August 24, 2011

The Trouble with Tablets in Thailand

Does Video Game Violence Make Kids Weird? (pictured left: my son terrified of a booth babe)
I guess I don't know that much about Thailand, because when I heard that Prime Minister Yingluck was serious about the one tablet per child policy, I expected a different kind of criticism from Bangkok's elite. For example, I figured some astute observers would say things like, "How do we know the company that gets the contract won't be involved in dubious dealings with the Shinawatra family?", or "Why buy tablets when many kids in the impoverished schools in Isan don't even have a decent computer?", and perhaps "How are we going to pay for this shit?"

However, the criticism has been of a more culture warrior variety with critics arguing that children will have access to violent video games and porn. The Nation quotes from concerned citizens about tablets:

Not only do teachers of the target students have to be prepared for the use of the new technology, but parents should also learn how to use the tablets and understand the technology so they can monitor students' use of the tablets and prevent them from accessing improper websites and games.

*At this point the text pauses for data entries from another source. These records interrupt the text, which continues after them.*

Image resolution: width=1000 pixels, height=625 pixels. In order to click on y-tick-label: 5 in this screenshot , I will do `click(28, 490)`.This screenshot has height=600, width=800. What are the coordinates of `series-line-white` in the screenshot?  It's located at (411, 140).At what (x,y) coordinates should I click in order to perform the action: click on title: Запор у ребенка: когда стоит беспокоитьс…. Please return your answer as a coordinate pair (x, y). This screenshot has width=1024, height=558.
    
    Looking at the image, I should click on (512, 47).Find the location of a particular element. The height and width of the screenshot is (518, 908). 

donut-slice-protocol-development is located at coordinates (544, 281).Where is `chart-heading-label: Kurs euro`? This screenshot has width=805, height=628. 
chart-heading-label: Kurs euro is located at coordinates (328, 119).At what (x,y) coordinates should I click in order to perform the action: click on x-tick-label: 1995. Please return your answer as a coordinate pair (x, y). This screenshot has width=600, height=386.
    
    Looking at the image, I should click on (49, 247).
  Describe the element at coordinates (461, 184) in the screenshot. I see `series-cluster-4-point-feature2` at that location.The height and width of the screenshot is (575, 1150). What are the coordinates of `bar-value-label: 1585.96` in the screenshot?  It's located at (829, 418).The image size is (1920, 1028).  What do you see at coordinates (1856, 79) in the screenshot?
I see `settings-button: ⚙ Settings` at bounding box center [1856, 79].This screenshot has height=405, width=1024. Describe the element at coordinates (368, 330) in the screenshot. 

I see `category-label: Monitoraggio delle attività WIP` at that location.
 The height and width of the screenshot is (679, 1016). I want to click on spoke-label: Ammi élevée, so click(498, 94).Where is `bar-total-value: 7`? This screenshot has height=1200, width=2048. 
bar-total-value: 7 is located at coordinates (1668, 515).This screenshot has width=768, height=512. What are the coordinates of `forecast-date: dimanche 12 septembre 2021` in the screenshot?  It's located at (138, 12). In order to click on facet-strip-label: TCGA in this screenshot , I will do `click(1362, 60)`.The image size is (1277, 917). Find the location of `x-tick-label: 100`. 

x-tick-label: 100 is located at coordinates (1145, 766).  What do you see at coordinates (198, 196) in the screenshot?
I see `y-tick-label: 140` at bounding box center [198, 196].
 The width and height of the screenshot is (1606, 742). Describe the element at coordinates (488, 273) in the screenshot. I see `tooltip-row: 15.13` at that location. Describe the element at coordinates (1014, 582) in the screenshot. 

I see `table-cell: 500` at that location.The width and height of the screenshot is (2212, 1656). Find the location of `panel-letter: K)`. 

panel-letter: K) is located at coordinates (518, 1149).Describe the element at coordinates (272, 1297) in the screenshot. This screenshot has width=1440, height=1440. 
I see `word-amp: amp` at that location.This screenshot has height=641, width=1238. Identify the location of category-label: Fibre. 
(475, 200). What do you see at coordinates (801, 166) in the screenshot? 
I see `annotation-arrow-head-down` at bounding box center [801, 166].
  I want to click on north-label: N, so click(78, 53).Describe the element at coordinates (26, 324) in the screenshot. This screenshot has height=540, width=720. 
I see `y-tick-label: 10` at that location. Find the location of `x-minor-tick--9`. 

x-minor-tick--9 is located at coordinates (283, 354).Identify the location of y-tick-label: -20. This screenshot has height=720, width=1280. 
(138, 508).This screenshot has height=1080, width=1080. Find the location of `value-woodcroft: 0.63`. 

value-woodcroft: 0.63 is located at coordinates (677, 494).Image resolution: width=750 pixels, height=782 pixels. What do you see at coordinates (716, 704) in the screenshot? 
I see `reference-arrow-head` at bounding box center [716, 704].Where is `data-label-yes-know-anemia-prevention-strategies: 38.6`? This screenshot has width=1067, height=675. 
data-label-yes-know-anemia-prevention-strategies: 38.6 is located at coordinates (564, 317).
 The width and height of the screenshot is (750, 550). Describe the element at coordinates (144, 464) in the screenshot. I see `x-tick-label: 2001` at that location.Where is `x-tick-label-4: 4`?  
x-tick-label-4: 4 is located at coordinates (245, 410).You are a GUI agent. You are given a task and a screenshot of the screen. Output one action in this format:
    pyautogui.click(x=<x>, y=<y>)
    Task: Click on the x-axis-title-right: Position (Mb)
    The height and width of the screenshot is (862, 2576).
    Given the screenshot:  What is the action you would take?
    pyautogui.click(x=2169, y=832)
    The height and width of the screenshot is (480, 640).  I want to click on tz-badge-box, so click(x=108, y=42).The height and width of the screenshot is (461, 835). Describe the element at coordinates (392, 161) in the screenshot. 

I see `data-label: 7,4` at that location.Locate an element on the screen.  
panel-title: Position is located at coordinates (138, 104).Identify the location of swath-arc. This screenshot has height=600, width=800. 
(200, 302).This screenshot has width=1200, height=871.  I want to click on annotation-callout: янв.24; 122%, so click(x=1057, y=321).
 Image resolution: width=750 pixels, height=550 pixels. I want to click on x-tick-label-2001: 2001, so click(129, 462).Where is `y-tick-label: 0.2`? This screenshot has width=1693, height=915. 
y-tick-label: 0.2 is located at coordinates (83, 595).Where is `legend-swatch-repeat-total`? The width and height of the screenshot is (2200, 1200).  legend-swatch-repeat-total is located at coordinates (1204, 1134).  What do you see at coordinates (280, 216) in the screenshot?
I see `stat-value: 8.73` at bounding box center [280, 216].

"Office of Basic Education Commission secretary general Chinnapat Bhumirat said schools would have a screening system to block students' access to the Internet as they would have to use the schools' intranet. We want this screening plan to be practical, but people are worried that it won't be, because children learn about technology very quickly [so they may be able to avoid the screening system]," said the head of the Child Safety Promotion and Injury Prevention Research Centre, Adisak Plitponkarnpim.
Now, I may have been scolded once or ten times by my wife for allowing the boys to play Grand Theft Auto on my iPad. However, I believe that the concern over video game violence is misplaced. Bangkok itself is a pretty crazy city, where you can find prostitutes, meth dealers, and horrendous motorcycle accidents right outside your front door. Additionally, Bangkok is not like Western cities, where the violence is isolated into ghettos, barios, and other areas to steer clear of. In Bangkok, you will see new high-rise condos teeming with young professionals overlooking a slum made of aging wood and corrugated metal roofs. The humanity is pretty in your face no matter what socioeconomic bracket you fall into. So, I believe the getting upset about violent video games seems to be the least of the troubles.

Additionally, businesses in Thailand always complain about the lack of IT skills in the Thai workforce. While just handing a kid a tablet certainly isn't going to solve the problem overnight, investment in IT education isn't a bad bet for the future. Crazies and weirdos were around before video games, so it's probably better to invest in things like training for law enforcement to deter crime rather than fearing the occasional scheisse porn site that pops up on some kid's tablet. Besides, if these kids don't have access to digital media, they'll be stuck reading the ridiculously bizarre magazines that populate Bangkok's newsstands for their entire childhood.